Could you copy every one of the items below, line for line, without changing a single character?

+ + + +

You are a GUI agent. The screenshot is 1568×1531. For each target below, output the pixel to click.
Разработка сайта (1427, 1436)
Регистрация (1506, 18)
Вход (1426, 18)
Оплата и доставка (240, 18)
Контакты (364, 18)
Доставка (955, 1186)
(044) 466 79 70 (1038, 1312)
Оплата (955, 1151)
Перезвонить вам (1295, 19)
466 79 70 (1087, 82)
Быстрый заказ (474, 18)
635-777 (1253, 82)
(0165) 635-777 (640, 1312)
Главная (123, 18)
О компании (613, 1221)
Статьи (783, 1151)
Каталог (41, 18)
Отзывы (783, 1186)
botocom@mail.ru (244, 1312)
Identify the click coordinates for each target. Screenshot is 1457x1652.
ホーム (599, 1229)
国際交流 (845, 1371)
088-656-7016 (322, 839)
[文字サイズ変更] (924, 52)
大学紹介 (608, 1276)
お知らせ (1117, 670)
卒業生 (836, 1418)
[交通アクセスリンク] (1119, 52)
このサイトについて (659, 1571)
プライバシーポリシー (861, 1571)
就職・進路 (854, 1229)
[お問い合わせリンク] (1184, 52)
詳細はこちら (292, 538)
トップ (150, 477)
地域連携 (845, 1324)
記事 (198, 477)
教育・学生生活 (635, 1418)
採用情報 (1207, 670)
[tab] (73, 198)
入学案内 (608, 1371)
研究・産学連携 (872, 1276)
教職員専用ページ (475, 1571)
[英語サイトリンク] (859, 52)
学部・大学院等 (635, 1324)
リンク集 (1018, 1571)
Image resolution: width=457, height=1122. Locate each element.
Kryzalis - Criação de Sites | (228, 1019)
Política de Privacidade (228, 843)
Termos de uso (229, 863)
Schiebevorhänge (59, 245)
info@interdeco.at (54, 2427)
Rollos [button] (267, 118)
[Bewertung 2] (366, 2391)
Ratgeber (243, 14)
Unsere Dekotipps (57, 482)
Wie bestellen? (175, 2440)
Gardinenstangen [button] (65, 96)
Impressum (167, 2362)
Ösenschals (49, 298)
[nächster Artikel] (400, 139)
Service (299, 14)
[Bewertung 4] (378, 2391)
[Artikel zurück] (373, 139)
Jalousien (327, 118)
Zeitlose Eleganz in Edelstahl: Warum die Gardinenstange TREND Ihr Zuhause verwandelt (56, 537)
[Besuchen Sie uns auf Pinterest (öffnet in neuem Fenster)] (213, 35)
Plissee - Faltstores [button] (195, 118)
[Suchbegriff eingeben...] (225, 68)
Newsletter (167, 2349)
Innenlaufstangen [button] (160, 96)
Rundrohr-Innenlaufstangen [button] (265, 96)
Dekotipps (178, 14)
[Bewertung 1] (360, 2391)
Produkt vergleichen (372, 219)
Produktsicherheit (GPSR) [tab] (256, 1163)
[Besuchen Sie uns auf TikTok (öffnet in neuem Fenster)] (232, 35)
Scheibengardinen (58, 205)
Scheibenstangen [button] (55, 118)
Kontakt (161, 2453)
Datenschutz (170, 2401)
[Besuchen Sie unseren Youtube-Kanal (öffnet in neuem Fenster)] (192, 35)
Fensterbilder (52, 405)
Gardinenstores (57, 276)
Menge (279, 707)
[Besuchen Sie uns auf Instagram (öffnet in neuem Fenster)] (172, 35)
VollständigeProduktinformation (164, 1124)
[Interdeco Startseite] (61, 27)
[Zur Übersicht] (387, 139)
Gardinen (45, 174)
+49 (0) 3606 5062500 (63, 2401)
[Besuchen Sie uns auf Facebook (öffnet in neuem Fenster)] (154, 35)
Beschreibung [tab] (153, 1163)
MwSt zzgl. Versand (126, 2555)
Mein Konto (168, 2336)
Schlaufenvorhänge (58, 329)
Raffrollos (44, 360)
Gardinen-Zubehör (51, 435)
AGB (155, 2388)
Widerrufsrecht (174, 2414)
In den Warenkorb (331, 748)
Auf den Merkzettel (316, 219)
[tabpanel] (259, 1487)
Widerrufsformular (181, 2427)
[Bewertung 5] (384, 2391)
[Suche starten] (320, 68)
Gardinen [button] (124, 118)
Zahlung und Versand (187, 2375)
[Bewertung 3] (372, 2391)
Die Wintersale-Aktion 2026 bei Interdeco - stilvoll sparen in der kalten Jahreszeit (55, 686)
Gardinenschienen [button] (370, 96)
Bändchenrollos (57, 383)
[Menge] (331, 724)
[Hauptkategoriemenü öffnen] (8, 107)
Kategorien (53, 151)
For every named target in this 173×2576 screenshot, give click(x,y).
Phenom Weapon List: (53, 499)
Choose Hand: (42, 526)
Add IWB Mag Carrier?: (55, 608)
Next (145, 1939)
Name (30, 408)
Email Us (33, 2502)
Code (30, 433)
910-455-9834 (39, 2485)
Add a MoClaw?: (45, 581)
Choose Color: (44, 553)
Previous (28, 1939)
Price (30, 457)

+ + + +

## [ANSWER FOR THIS EXERCISE]
You are a GUI agent. The screenshot is 1568×1531. For each target below, output the pixel to click.
Разработка сайта (1427, 1436)
Регистрация (1506, 18)
Вход (1426, 18)
Оплата и доставка (240, 18)
Контакты (364, 18)
Доставка (955, 1186)
(044) 466 79 70 (1038, 1312)
Оплата (955, 1151)
Перезвонить вам (1295, 19)
466 79 70 (1087, 82)
Быстрый заказ (474, 18)
635-777 (1253, 82)
(0165) 635-777 (640, 1312)
Главная (123, 18)
О компании (613, 1221)
Статьи (783, 1151)
Каталог (41, 18)
Отзывы (783, 1186)
botocom@mail.ru (244, 1312)
Identify the click coordinates for each target. Screenshot is 1457x1652.
ホーム (599, 1229)
国際交流 (845, 1371)
088-656-7016 (322, 839)
[文字サイズ変更] (924, 52)
大学紹介 (608, 1276)
お知らせ (1117, 670)
卒業生 (836, 1418)
[交通アクセスリンク] (1119, 52)
このサイトについて (659, 1571)
プライバシーポリシー (861, 1571)
就職・進路 (854, 1229)
[お問い合わせリンク] (1184, 52)
詳細はこちら (292, 538)
トップ (150, 477)
地域連携 (845, 1324)
記事 (198, 477)
教育・学生生活 (635, 1418)
採用情報 (1207, 670)
[tab] (73, 198)
入学案内 (608, 1371)
研究・産学連携 (872, 1276)
教職員専用ページ (475, 1571)
[英語サイトリンク] (859, 52)
学部・大学院等 (635, 1324)
リンク集 (1018, 1571)
Image resolution: width=457, height=1122. Locate each element.
Kryzalis - Criação de Sites | (228, 1019)
Política de Privacidade (228, 843)
Termos de uso (229, 863)
Schiebevorhänge (59, 245)
info@interdeco.at (54, 2427)
Rollos [button] (267, 118)
[Bewertung 2] (366, 2391)
Ratgeber (243, 14)
Unsere Dekotipps (57, 482)
Wie bestellen? (175, 2440)
Gardinenstangen [button] (65, 96)
Impressum (167, 2362)
Ösenschals (49, 298)
[nächster Artikel] (400, 139)
Service (299, 14)
[Bewertung 4] (378, 2391)
[Artikel zurück] (373, 139)
Jalousien (327, 118)
Zeitlose Eleganz in Edelstahl: Warum die Gardinenstange TREND Ihr Zuhause verwandelt (56, 537)
[Besuchen Sie uns auf Pinterest (öffnet in neuem Fenster)] (213, 35)
Plissee - Faltstores [button] (195, 118)
[Suchbegriff eingeben...] (225, 68)
Newsletter (167, 2349)
Innenlaufstangen [button] (160, 96)
Rundrohr-Innenlaufstangen [button] (265, 96)
Dekotipps (178, 14)
[Bewertung 1] (360, 2391)
Produkt vergleichen (372, 219)
Produktsicherheit (GPSR) [tab] (256, 1163)
[Besuchen Sie uns auf TikTok (öffnet in neuem Fenster)] (232, 35)
Scheibengardinen (58, 205)
Scheibenstangen [button] (55, 118)
Kontakt (161, 2453)
Datenschutz (170, 2401)
[Besuchen Sie unseren Youtube-Kanal (öffnet in neuem Fenster)] (192, 35)
Fensterbilder (52, 405)
Gardinenstores (57, 276)
Menge (279, 707)
[Besuchen Sie uns auf Instagram (öffnet in neuem Fenster)] (172, 35)
VollständigeProduktinformation (164, 1124)
[Interdeco Startseite] (61, 27)
[Zur Übersicht] (387, 139)
Gardinen (45, 174)
+49 (0) 3606 5062500 (63, 2401)
[Besuchen Sie uns auf Facebook (öffnet in neuem Fenster)] (154, 35)
Beschreibung [tab] (153, 1163)
MwSt zzgl. Versand (126, 2555)
Mein Konto (168, 2336)
Schlaufenvorhänge (58, 329)
Raffrollos (44, 360)
Gardinen-Zubehör (51, 435)
AGB (155, 2388)
Widerrufsrecht (174, 2414)
In den Warenkorb (331, 748)
Auf den Merkzettel (316, 219)
[tabpanel] (259, 1487)
Widerrufsformular (181, 2427)
[Bewertung 5] (384, 2391)
[Suche starten] (320, 68)
Gardinen [button] (124, 118)
Zahlung und Versand (187, 2375)
[Bewertung 3] (372, 2391)
Die Wintersale-Aktion 2026 bei Interdeco - stilvoll sparen in der kalten Jahreszeit (55, 686)
Gardinenschienen [button] (370, 96)
Bändchenrollos (57, 383)
[Menge] (331, 724)
[Hauptkategoriemenü öffnen] (8, 107)
Kategorien (53, 151)
For every named target in this 173×2576 screenshot, give click(x,y).
Phenom Weapon List: (53, 499)
Choose Hand: (42, 526)
Add IWB Mag Carrier?: (55, 608)
Next (145, 1939)
Name (30, 408)
Email Us (33, 2502)
Code (30, 433)
910-455-9834 (39, 2485)
Add a MoClaw?: (45, 581)
Choose Color: (44, 553)
Previous (28, 1939)
Price (30, 457)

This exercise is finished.